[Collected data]
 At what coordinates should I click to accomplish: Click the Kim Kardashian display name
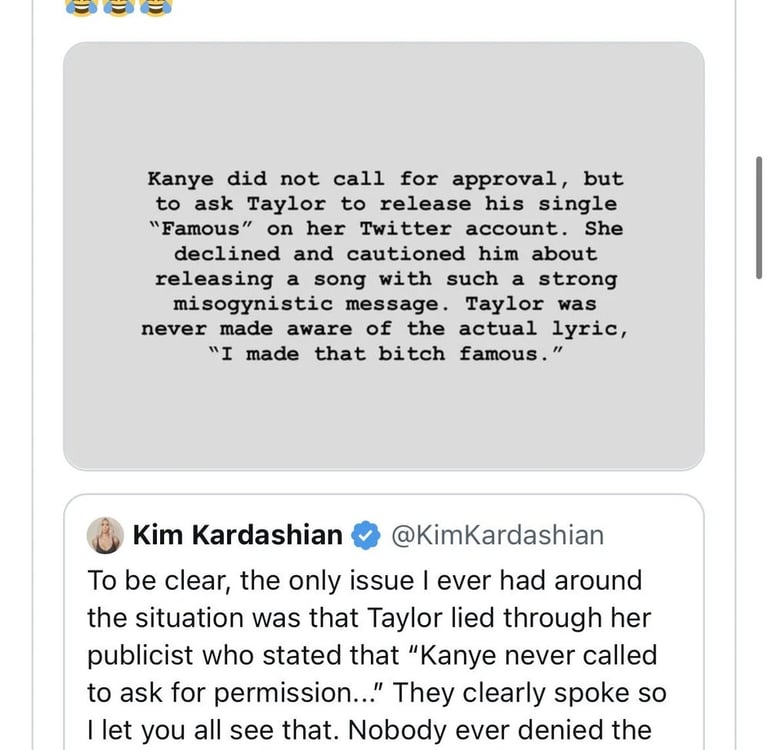coord(237,535)
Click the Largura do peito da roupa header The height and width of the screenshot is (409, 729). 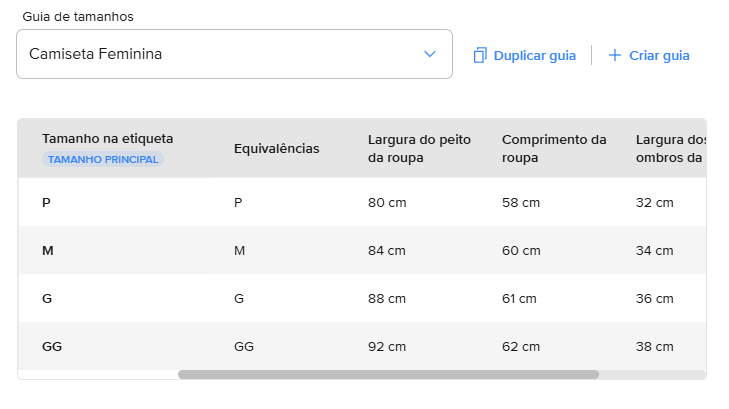coord(419,148)
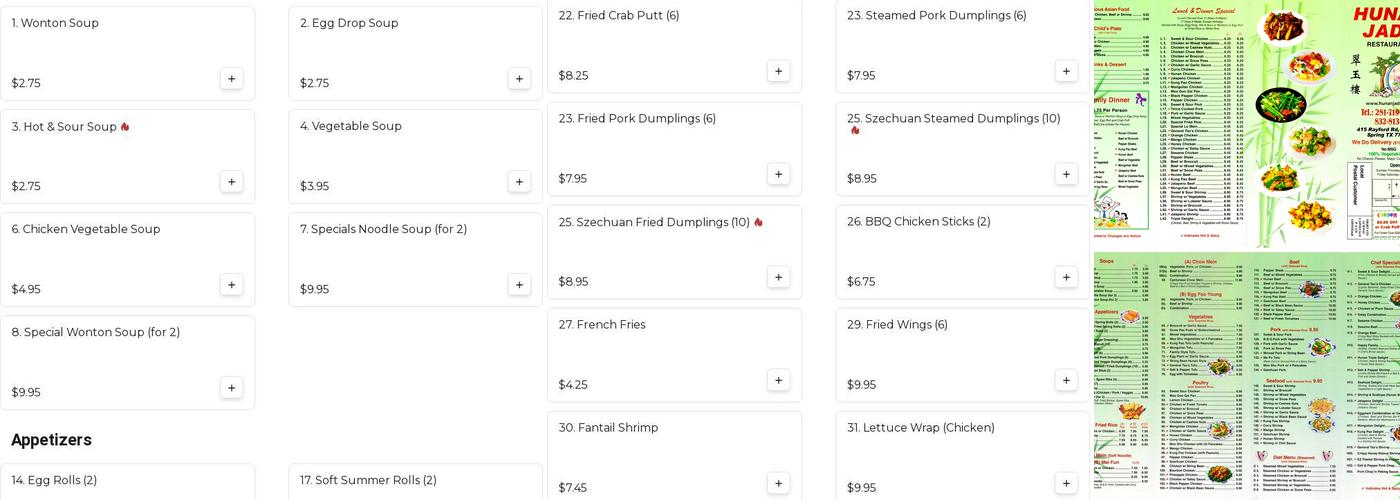Screen dimensions: 1400x500
Task: Add Hot & Sour Soup to cart
Action: 231,182
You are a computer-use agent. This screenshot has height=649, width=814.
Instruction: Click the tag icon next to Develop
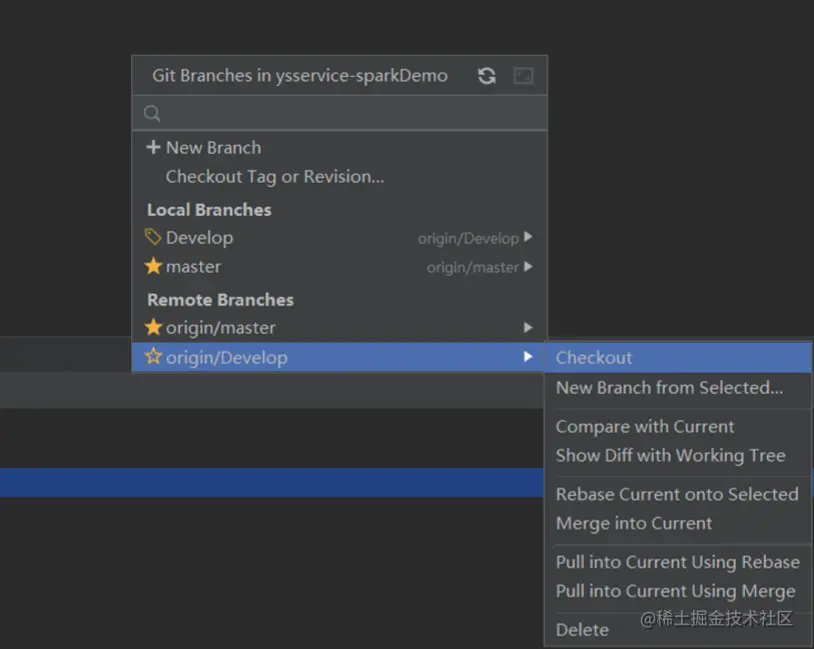[x=153, y=237]
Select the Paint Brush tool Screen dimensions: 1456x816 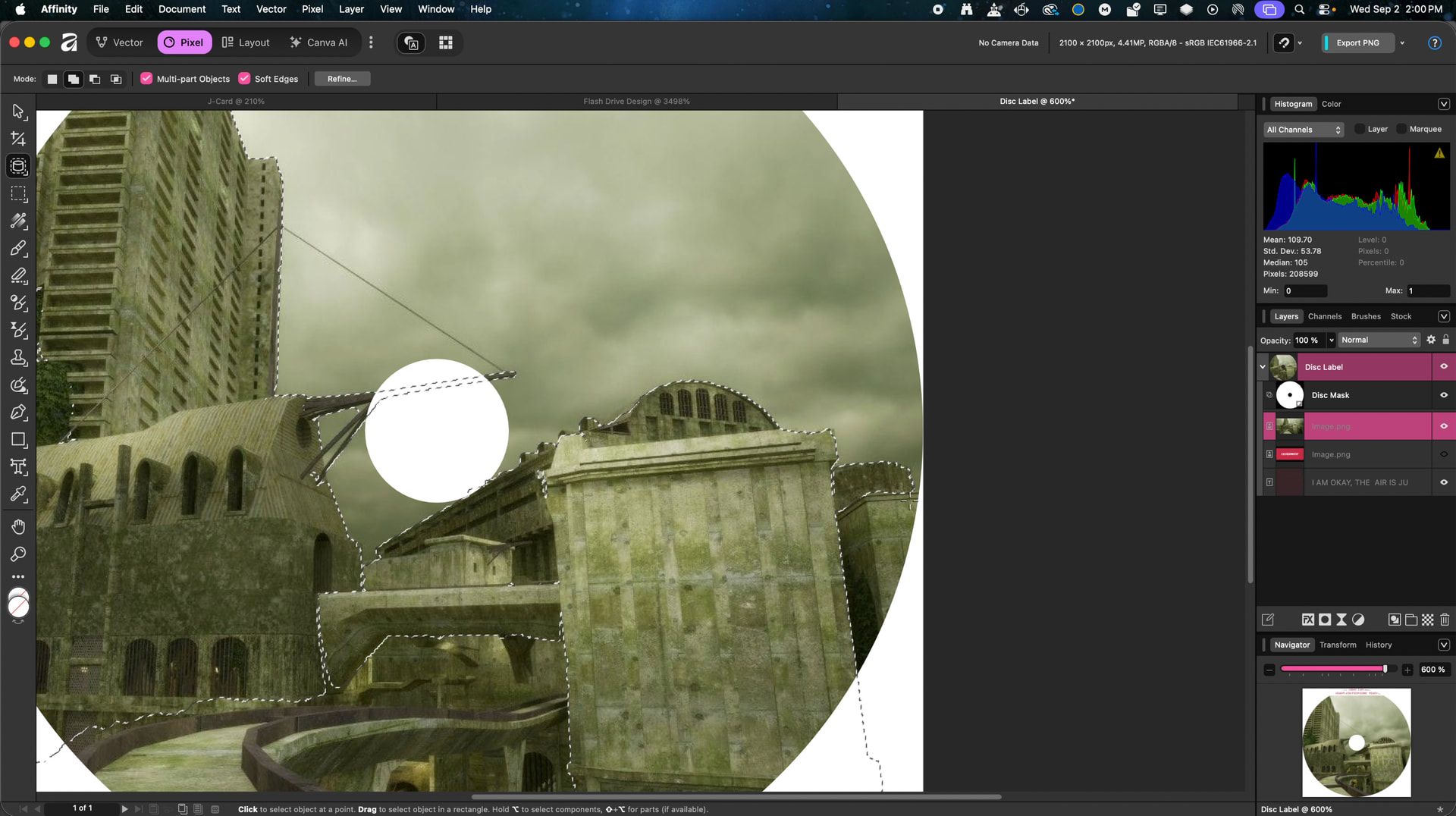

**Your objective**
Retype the records above exactly, starting at the line that contains "You are a computer-use" and going through the last line, and leave out any pictures.

**Your response**
You are a computer-use agent. This screenshot has height=649, width=814.
Instruction: Click the tag icon next to Develop
[x=153, y=237]
Select the Paint Brush tool Screen dimensions: 1456x816 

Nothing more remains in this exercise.